One thing I can do is that after backprop is over, I can reset the gradients all zero and continue for the next batch. But, this requires to iterate all the grads, which looks excessive.
Is there a clean way to set loss as zero and ensure all gradients become zero too automatically, rather than resetting after backprop? I tried to reset loss manually zero, but once I do backprop, still grad is abnormal. I can skip the whole backprop, but this can be a problem in DDP env, as some GPUs will still do backprop, causing deadlock (and, I don’t want additional sync up).
Any hint or guidance?
Well when you run optimizer.zero_grad() you are basically iterating over all the parameters. DUnno why you say it’s expensive.

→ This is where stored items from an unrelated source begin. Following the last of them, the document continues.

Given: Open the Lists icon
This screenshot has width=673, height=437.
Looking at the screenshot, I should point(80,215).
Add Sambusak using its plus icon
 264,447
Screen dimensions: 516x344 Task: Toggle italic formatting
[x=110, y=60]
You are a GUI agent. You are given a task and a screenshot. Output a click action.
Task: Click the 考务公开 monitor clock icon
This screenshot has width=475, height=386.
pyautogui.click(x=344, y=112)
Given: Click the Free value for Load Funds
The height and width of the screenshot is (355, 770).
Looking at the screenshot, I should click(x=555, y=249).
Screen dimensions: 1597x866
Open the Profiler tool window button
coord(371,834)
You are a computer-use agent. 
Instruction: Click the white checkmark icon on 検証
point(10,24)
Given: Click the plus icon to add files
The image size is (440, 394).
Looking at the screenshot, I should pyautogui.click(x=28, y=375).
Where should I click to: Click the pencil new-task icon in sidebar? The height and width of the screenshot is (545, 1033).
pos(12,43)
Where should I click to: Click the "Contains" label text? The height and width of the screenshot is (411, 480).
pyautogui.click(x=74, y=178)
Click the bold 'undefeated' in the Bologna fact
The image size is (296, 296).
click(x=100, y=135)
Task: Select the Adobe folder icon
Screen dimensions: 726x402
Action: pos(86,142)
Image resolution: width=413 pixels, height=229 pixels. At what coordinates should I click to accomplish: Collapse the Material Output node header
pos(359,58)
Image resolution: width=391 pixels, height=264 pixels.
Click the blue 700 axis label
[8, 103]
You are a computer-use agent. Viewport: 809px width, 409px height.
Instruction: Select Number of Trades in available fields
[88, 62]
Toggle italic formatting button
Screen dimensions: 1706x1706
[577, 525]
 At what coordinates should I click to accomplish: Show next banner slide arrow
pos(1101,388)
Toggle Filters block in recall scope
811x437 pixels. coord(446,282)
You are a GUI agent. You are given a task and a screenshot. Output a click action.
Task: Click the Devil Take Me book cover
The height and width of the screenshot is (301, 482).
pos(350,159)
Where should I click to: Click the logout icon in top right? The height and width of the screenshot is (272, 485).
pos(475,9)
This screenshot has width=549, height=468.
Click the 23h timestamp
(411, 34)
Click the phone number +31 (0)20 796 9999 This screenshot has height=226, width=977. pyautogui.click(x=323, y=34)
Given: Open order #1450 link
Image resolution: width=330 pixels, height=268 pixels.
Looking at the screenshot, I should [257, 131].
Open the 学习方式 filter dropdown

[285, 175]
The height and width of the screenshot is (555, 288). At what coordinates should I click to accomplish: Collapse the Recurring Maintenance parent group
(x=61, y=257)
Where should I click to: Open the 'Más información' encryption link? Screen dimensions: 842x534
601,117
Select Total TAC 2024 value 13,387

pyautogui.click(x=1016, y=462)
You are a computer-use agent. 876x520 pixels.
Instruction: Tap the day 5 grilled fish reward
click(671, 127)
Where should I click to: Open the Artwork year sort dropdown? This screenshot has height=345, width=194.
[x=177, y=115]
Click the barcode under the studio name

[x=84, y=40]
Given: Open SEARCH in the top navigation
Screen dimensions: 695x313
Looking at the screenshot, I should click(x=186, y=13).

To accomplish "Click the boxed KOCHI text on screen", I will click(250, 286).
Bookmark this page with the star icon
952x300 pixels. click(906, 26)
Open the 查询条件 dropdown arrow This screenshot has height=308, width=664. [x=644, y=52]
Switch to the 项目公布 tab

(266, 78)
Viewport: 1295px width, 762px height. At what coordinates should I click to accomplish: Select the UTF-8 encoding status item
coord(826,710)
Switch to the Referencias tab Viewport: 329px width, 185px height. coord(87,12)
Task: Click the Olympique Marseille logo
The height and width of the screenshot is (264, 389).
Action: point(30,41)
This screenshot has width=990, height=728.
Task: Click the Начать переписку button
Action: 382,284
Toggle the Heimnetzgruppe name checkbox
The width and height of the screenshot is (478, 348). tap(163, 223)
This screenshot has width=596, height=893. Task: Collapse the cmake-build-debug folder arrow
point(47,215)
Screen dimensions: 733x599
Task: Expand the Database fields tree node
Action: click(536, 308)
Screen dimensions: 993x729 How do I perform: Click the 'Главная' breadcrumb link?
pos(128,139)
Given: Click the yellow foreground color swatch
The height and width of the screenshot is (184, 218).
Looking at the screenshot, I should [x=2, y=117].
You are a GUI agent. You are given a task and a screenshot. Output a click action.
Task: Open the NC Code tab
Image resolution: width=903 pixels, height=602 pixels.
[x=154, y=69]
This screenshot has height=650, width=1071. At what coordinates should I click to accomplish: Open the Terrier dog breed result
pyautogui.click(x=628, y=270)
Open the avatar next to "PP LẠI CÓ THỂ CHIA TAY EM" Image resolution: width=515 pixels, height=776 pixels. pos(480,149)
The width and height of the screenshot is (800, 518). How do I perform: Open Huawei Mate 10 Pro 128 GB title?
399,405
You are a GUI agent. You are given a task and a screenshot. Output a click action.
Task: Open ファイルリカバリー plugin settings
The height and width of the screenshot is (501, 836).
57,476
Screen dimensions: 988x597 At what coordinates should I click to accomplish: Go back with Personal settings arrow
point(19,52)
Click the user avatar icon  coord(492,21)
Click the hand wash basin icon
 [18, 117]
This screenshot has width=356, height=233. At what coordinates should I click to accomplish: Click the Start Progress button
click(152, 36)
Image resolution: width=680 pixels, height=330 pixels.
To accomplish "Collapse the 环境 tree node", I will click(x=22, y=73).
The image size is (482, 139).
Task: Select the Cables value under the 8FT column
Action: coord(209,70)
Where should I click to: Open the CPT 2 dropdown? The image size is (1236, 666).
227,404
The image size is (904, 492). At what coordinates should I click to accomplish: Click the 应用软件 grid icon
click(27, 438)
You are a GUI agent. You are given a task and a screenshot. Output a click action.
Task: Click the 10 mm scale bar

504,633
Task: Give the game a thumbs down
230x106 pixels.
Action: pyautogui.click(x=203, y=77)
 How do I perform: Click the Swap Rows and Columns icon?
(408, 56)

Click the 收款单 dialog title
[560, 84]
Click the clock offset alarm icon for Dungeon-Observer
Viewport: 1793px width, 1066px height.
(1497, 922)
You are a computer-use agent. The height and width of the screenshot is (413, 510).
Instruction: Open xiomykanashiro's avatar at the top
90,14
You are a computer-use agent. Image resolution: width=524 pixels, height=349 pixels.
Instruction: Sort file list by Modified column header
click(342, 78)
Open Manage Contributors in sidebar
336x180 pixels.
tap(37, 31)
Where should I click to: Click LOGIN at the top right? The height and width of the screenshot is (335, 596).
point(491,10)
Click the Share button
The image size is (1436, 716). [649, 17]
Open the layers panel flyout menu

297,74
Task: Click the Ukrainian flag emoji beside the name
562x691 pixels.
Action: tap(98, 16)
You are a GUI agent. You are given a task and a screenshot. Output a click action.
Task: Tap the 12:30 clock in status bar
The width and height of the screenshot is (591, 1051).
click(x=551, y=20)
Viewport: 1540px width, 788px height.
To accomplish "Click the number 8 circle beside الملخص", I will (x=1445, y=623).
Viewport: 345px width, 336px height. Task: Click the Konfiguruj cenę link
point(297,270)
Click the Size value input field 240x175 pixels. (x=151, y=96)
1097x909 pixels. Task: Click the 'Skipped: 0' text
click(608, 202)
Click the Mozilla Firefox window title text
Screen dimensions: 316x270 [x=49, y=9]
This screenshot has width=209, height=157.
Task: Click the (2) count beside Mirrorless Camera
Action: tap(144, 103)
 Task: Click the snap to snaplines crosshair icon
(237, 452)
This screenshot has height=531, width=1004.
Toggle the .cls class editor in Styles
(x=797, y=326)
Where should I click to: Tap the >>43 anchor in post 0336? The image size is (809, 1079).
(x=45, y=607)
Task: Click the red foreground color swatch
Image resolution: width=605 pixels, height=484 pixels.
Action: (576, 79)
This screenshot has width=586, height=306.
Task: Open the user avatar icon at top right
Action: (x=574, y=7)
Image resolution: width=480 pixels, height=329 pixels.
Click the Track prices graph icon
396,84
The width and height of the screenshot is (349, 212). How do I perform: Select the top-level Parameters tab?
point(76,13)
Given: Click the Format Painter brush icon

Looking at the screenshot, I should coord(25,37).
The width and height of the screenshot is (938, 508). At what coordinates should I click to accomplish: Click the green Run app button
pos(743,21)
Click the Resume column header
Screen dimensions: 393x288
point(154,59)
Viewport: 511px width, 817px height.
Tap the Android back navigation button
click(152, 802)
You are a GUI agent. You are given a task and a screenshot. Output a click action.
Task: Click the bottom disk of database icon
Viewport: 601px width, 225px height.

Anyway. Just check if the loss is nan
if not torch.isnan(loss):
And that’s all
I should have been more clear about that. Resetting grad is mechanically not expensive, but what I meant was losing these gradients itself and not getting weight updated in DDP setup. I have N GPUs, each B samples. If there is one nan in loss, then after all-reduce all grads need to be discarded, and N*B samples don’t contribute to the convergence.
Now, I’m thinking of letting nan loss backprop but hijack the Allreduces using hook?
You can simply remove the NaNs at some point inside the model by masking the output. If your loss is elementwise it’s pretty simple to do. If your loss depends on the structure of the tensor (i.e. a matrix multiplication) then replace the NaN by the null element. For example, tensor[torch.isnan(tensor)]=0 or tensor[~torch.isnan(tensor)]
In the last term. most of the losses are an average of all the samples in the batch. N*B in your case.
Official pytorch losses has a flag called reduce or something similar which allows to return the value of the loss for each element of the batch instead of the average.
At that step you can simply remove the NaN element and do a manual average+backprop.
Using hooks seems too complicated to me.
I expected that sort of, but to double confirm: So, I have to replace all Nan in the activations with something else like zero?
Yep but be aware of your problem.
For example, if your gradient is a multiplication, then replacing by 0 does the job. You have to think of the null element (that one which is gonna make the gradient to be 0)
Otherwise just do the simple trick which is removing those NaNs from the N*B loss tensor.
There is a function already to replace nans in pytorch.